PAGE EXTRACT:
Non, Torquatus, genus, non te facundia, non te
                    Restituet pietas.




          (“Torquatus, not yout blue blood, not your eloquence, not your
          piety will restore you to life.” My translation.)


At the same time, Lowell discovered that solitude itself is a shared human condition. He gave us a knowingness that we cannot afford to refuse. And a vision of the self and of history, not as celebration, not as tourism, but as examined pain, examined glory.

INFORMATION:

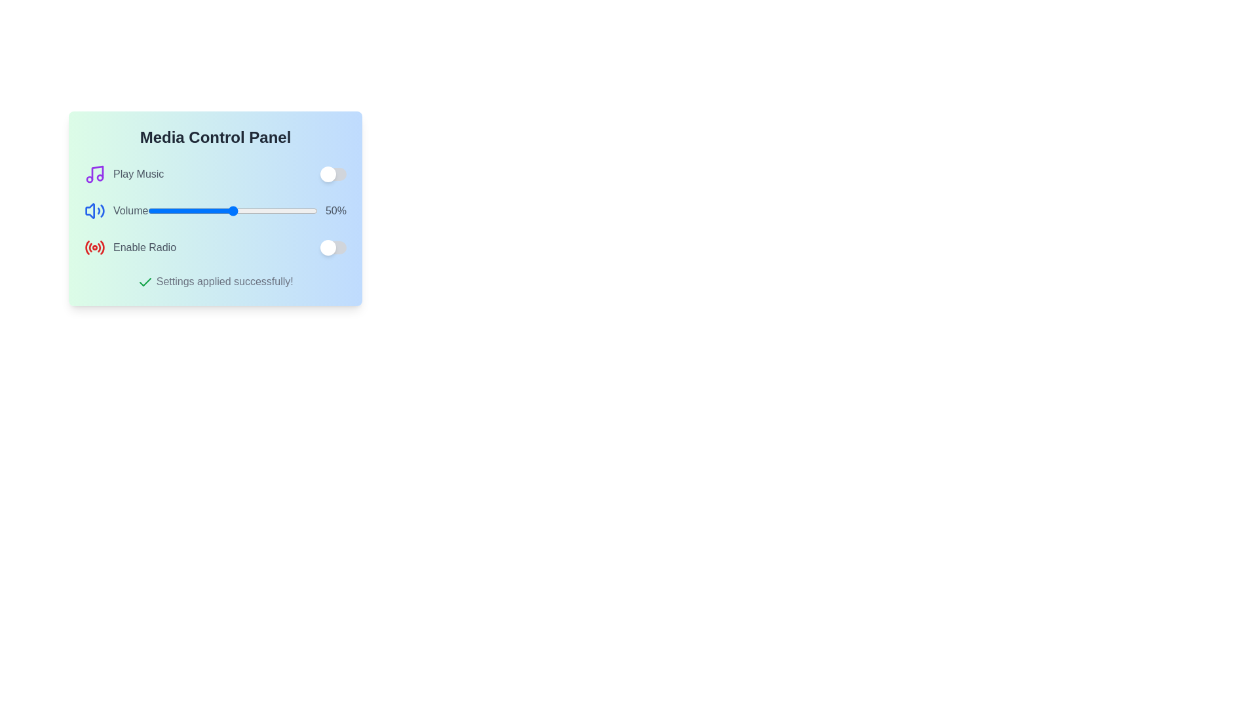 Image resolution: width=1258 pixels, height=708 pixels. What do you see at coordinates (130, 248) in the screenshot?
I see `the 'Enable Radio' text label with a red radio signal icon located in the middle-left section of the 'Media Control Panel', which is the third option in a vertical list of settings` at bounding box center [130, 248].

---

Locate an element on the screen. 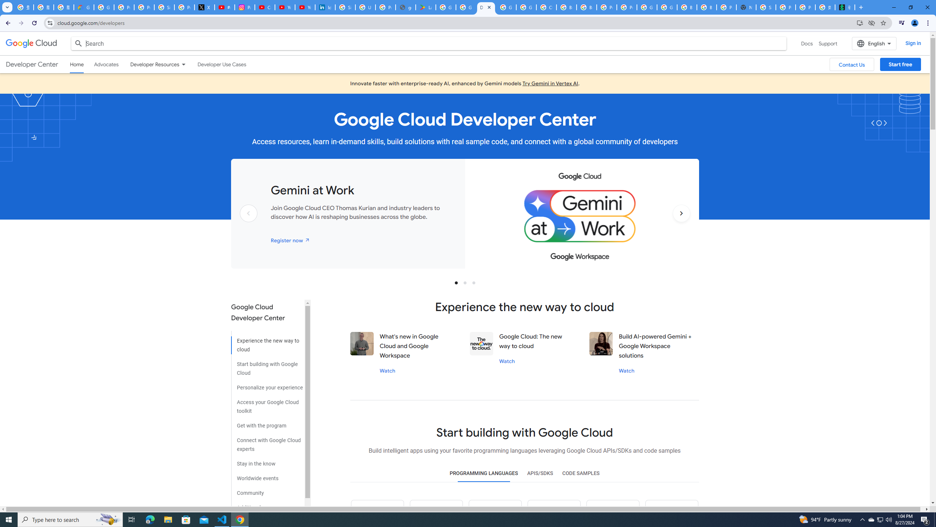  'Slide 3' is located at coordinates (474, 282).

WHAT THIS TASK INVOLVES: Return, word for word, the portion of the passage on Lowell that begins with "At the same" and ends with "pain, examined glory.".

PROBLEM SOLUTION:
At the same time, Lowell discovered that solitude itself is a shared human condition. He gave us a knowingness that we cannot afford to refuse. And a vision of the self and of history, not as celebration, not as tourism, but as examined pain, examined glory.